◆ SUPPLIED TEXT ◆
Dennis Hemus, 60, took the drug for two years, beginning in 2005, and although it was covered by the BC Cancer Agency, he repeatedly contacted Health Canada and politicians with concerns over the price.

“There will be people out there who will not be taking it because of cost and it won't be prescribed to them because of cost,” Mr. Hemus said from his home in Windermere, B.C. “That's one of the tragedies.”

In 2000, the BC Cancer Agency paid $120 for 30 capsules of 50 milligrams each. By summer 2006, it was paying $1,050, said Susan O'Reilly, vice-president of cancer care for the agency. The typical dose is four 50-milligram tablets a day. The agency switched to another drug for new patients, in part because of cost.

“This drug is a very old drug, it's a drug that probably costs a few cents per pill to manufacture,” Dr. O'Reilly said. “I found it unacceptable that a drug company would just inflate the price of this drug. They have their reasons; partly they want to fund research in other drugs.”

Known for causing horrific birth defects more than 40 years ago, thalidomide has made a spectacular comeback. The mechanism that caused the birth defects – the damaging of blood-vessel growth – has been found to help starve some tumours. It also helps stimulate the immune system to attack cancer cells.

Reached in Summit, N.J., Celgene Corp.'s vice-president of corporate communications, Brian Gill, said that most Canadian patients have received Thalomid free through various programs and that the company is “fully committed” to ensuring patients get it.

As for its price, Mr. Gill said that “worldwide, the cost of Thalomid has been priced based on its therapeutic value, which is in line with other innovative therapies that are helping turn these incurable cancers into chronic diseases.”

At issue was whether thalidomide could be subject to price controls. Celgene Corp. had argued that since it does not have a notice of compliance from Health Canada that would allow the drug to be marketed here, it is not under the board's jurisdiction.

But in a Jan. 21 decision, the Patented Medicine Prices Review Board disagreed, saying it “sees no reason why Canadians purchasing medicines through [Health Canada's special-access program] are any less deserving or needful of protection by the board.”

Indeed, thalidomide is one of the most requested drugs under the special-access program, which provides unlicensed drugs to those with serious or life-threatening conditions when conventional therapies fail. The drug is also used in other cancers and autoimmune diseases, with more than 25,000 requests for it from 2002 to 2007, according to Health Canada figures.

With the exception of Saskatchewan, British Columbia and Alberta, no other cancer agencies finance oral cancer drugs; thalidomide is no longer funded by any provincial cancer agency.

Though the drug's patent expired in 1976, another was approved in 2006. Sylvie Dupont, secretary of the Patented Medicine Prices Review Board, stressed that the decision dealt only with jurisdiction.

“The board has not reviewed the prices. None of this has been done so far, so we have to, on the other hand, be careful,” Ms. Dupont said. “The board has found one thing and one thing only – that it has jurisdiction.”

That decision concluded the board “has jurisdiction to make a remedial order concerning the pricing of Thalomid from and after Jan. 12, 1995.” The process of price controls begins with the board scrutinizing the drug's price by comparing it to others in its therapeutic class. If there are no comparators, they look at prices paid for it in Germany, France, Italy, Sweden, Switzerland, Britain and the United States. The Canadian price can never be the highest of those countries; typically, it is set at the median.

If the price is found to be excessive, the board can compel the company to repay excessive monies retroactively, typically to the federal government, which can disperse it to the provinces.

Dr. O'Reilly of the BC Cancer Agency called it a “fair decision.

“I will assume there will be consequences in terms of a price adjustment. I would welcome that.”

◆ INFORMATION SUPPLIED ◆
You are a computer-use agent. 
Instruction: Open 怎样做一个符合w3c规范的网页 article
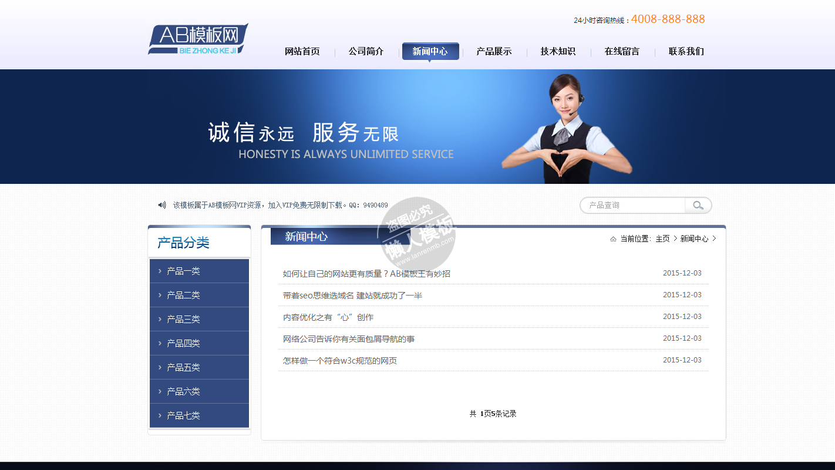[x=339, y=361]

◆ EXERCISE REQUIREMENTS ◆
a – Repeat the part of the thalidomide article starting with "In 2000, the" and going on through "because of cost.", word for word.
b – List every country the thalidomide article names as one whose prices the board looks at when a drug has no comparators in its therapeutic class.

◆ ANSWERS GIVEN ◆
a –
In 2000, the BC Cancer Agency paid $120 for 30 capsules of 50 milligrams each. By summer 2006, it was paying $1,050, said Susan O'Reilly, vice-president of cancer care for the agency. The typical dose is four 50-milligram tablets a day. The agency switched to another drug for new patients, in part because of cost.

b – Germany, France, Italy, Sweden, Switzerland, Britain, the United States